* **AIM OF THE TASK**:
Could you repeat the whole listing below exactly as it stands?

=== Begin Enclosure ===

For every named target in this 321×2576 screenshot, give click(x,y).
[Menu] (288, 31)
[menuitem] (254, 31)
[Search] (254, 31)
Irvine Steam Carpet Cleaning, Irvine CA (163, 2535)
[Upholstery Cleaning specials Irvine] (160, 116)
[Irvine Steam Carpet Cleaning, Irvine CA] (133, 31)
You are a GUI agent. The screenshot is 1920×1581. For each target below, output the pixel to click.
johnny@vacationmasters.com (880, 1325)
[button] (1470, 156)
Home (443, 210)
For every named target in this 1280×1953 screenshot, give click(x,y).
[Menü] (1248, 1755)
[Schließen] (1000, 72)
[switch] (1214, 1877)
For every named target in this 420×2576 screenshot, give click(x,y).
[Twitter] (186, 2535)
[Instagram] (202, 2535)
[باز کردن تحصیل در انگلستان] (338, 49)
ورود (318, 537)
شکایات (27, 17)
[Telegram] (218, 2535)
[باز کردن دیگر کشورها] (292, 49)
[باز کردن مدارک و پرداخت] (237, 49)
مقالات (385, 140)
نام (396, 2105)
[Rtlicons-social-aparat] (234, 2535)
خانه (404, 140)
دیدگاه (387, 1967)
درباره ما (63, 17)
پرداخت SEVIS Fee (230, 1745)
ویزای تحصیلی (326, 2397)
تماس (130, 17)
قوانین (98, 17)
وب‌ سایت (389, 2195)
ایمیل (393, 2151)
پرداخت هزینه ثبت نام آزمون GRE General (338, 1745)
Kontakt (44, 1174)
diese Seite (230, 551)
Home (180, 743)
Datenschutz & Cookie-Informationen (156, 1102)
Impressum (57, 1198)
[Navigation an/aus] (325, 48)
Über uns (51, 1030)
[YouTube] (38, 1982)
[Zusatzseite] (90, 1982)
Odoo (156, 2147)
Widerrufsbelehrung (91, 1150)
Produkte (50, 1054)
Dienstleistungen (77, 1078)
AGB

=== End Enclosure ===

* **TASK SOLUTION**:
For every named target in this 321×2576 screenshot, give click(x,y).
[Menu] (288, 31)
[menuitem] (254, 31)
[Search] (254, 31)
Irvine Steam Carpet Cleaning, Irvine CA (163, 2535)
[Upholstery Cleaning specials Irvine] (160, 116)
[Irvine Steam Carpet Cleaning, Irvine CA] (133, 31)
You are a GUI agent. The screenshot is 1920×1581. For each target below, output the pixel to click.
johnny@vacationmasters.com (880, 1325)
[button] (1470, 156)
Home (443, 210)
For every named target in this 1280×1953 screenshot, give click(x,y).
[Menü] (1248, 1755)
[Schließen] (1000, 72)
[switch] (1214, 1877)
For every named target in this 420×2576 screenshot, give click(x,y).
[Twitter] (186, 2535)
[Instagram] (202, 2535)
[باز کردن تحصیل در انگلستان] (338, 49)
ورود (318, 537)
شکایات (27, 17)
[Telegram] (218, 2535)
[باز کردن دیگر کشورها] (292, 49)
[باز کردن مدارک و پرداخت] (237, 49)
مقالات (385, 140)
نام (396, 2105)
[Rtlicons-social-aparat] (234, 2535)
خانه (404, 140)
دیدگاه (387, 1967)
درباره ما (63, 17)
پرداخت SEVIS Fee (230, 1745)
ویزای تحصیلی (326, 2397)
تماس (130, 17)
قوانین (98, 17)
وب‌ سایت (389, 2195)
ایمیل (393, 2151)
پرداخت هزینه ثبت نام آزمون GRE General (338, 1745)
Kontakt (44, 1174)
diese Seite (230, 551)
Home (180, 743)
Datenschutz & Cookie-Informationen (156, 1102)
Impressum (57, 1198)
[Navigation an/aus] (325, 48)
Über uns (51, 1030)
[YouTube] (38, 1982)
[Zusatzseite] (90, 1982)
Odoo (156, 2147)
Widerrufsbelehrung (91, 1150)
Produkte (50, 1054)
Dienstleistungen (77, 1078)
AGB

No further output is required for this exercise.